The church member had just punched me in the mouth. Blood gushed from my lip down my shirt. With my hand pressed to my mouth I mumbled, “Be as mad as you want, but we still have to find you another place to live.”
My attacker had suffered deeply and lived on the streets for years. He was the first person baptized in our church plant, a friend I’d invested in who was walking away from the faith. The conversation about helping him find a safe place to live and return to the church family devolved from there. I went home heartbroken. This encounter is a small taste of the painful journey of disciplining him out of the church after a false teacher lured him away.
As a planter near Detroit, Michigan, I’m convinced that church planting in hard places will bring trials to your door faster than Amazon Prime. Knowing the trials are coming is one thing; responding with joy is another:
Count it all joy, my brothers, when you meet trials of various kinds, for you know that the testing of your faith produces steadfastness. And let steadfastness have its full effect, that you may be perfect and complete, lacking in nothing. (James 1:2–4)
Church planting in hard places will bring trials to your door faster than Amazon Prime.
So how can planters in hard places maintain joy? I’d like to suggest we begin by understanding that joy is, essentially, a settled contentment in God’s plan. Joy believes God is unquestionably good and intentionally working for our good. The joyful church planter has already settled his hope and trust on God’s grace toward him and his ministry. He’s satisfied with God’s ways and plans.
Brothers, if we want to be joyful as we plant churches in hard places, we must commit to three settled contentments.
1. The Father has good plans for us.
Amid hardship, it’s easy to doubt the goodness of God’s plans. We question whether we have a good Father; we sit dumbfounded at how he could give adversity and call it “good.” Maybe a core team member’s praise turns to slander, or a ministry partner decides not to renew support. Perhaps a loved one is diagnosed with cancer.
The pursuit of man’s approval is a joy-thief.
The possibilities are endless, but the temptation is the same. Will we trust that God’s plans are good, or will we doubt him when all we see is evidence to the contrary? No matter our circumstances, we can be joyful because a good God sits on the throne (Ps. 56:9).
2. The Son won good on our behalf.
Through his earthly life, death, and resurrection, Jesus won God’s approval for all who repent and believe: “Therefore, since we have been justified by faith, we have peace with God through our Lord Jesus Christ” (Rom. 5:1).
Because we already have our Father’s approval, we don’t need to scramble for the approval of others.
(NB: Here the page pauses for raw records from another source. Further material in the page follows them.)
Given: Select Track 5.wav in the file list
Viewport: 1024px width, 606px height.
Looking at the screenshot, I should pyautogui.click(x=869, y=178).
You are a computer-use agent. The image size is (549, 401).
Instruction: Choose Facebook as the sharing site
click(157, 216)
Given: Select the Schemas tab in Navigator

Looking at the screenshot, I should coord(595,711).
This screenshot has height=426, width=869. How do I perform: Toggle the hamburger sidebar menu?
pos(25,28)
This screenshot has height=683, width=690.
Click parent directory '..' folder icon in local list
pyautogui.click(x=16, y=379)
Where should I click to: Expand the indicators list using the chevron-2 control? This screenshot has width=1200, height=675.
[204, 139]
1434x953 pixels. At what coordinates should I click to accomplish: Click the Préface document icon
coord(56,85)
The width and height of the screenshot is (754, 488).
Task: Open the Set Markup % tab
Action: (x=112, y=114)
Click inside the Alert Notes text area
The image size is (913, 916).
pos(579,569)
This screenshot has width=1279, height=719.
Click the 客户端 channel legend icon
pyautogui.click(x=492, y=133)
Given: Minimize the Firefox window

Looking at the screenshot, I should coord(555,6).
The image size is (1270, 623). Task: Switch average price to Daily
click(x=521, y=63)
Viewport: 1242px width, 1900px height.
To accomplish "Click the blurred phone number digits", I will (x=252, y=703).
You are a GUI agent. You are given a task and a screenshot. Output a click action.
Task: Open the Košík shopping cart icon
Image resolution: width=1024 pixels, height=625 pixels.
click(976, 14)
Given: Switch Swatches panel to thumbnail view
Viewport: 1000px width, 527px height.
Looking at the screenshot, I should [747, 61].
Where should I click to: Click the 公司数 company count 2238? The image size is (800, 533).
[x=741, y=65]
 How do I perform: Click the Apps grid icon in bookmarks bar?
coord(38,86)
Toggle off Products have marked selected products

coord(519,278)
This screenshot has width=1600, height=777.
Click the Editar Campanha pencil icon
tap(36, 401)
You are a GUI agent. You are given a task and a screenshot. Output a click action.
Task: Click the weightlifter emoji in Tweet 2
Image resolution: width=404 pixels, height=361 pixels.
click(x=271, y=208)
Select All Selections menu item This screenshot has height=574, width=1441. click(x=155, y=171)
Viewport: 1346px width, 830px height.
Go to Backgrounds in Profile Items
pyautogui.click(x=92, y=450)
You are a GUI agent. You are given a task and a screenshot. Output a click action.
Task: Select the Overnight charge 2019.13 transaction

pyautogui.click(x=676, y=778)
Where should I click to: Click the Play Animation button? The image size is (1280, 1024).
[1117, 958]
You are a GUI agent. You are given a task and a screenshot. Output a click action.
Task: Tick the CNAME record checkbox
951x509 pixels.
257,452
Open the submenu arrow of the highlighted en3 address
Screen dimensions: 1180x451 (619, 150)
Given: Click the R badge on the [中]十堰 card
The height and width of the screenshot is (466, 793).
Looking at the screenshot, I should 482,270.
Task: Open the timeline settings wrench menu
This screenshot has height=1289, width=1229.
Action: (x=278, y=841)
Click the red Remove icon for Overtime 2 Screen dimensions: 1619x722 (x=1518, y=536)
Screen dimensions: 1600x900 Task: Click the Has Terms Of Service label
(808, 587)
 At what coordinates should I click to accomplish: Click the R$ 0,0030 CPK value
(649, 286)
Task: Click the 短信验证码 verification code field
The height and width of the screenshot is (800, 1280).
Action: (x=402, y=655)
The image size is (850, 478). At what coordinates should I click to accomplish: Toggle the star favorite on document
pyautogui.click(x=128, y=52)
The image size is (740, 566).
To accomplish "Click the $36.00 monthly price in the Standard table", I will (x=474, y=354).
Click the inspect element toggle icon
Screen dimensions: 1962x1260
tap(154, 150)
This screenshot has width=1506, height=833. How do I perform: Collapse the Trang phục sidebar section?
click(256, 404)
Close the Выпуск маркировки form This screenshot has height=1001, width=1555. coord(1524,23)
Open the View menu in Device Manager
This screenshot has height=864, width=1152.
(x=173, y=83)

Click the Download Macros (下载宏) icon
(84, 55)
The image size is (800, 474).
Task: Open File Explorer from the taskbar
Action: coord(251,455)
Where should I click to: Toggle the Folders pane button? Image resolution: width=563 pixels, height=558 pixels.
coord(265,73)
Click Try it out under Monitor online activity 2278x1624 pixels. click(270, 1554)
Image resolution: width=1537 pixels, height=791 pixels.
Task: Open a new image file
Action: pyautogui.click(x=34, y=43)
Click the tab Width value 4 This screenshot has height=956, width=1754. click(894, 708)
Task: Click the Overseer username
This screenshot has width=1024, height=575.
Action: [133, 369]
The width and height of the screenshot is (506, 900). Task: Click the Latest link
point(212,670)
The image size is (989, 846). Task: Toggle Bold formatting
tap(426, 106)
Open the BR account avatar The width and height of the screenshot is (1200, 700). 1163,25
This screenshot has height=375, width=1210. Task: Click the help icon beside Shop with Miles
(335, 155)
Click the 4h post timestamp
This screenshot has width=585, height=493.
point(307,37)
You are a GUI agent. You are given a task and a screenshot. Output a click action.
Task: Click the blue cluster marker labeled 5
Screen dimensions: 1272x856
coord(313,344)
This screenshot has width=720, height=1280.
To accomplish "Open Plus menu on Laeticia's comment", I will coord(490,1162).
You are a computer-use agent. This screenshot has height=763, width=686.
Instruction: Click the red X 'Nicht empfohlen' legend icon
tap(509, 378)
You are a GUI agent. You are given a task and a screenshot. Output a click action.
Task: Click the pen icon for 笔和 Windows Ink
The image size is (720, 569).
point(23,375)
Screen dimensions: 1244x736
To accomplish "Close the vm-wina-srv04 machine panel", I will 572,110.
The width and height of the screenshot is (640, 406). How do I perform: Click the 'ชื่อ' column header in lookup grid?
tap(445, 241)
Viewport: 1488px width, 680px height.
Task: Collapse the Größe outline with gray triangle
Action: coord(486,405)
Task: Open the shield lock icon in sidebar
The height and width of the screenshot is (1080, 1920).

Indeed, the pursuit of man’s approval is a joy thief. Church planters must commit to being confident in the approval Christ has won for us, in spite of us. Chasing any other applause is a sure way to kill our joy.
3. The Spirit works good in and through us.
Church planting isn’t fast and furious work. People don’t sanctify on a schedule. Ministries, programs, and services never run as smoothly as we dream. It’s easy to become defeated. Many church planters slide into the “church half-empty” phase. We must daily determine, then, to trust in the Holy Spirit’s effective labors in us and through us.
If you’re busy planting churches, you’re busy meeting trials as you go. And yet the presence of trials does not equal the absence of joy.
The Spirit dwells within us (1 Cor. 3:16), equips us to kill sin (Rom. 8:13), empowers us for mission (Acts 1:8), and more. The Spirit is the one planting churches, the one sanctifying. Because he is working even when we can’t see him, we should rely on him in all our disciple-making endeavors.
Wherever God has sent you in this world, if you’re busy planting churches, you’re busy meeting trials. And yet the presence of trials does not equal the absence of joy. Fellow planters, the biblical call to joy is for us. Whether we’re getting punched by a church member or ridiculed by our community, joy is ours for the taking when we’re settled in the goodness of God.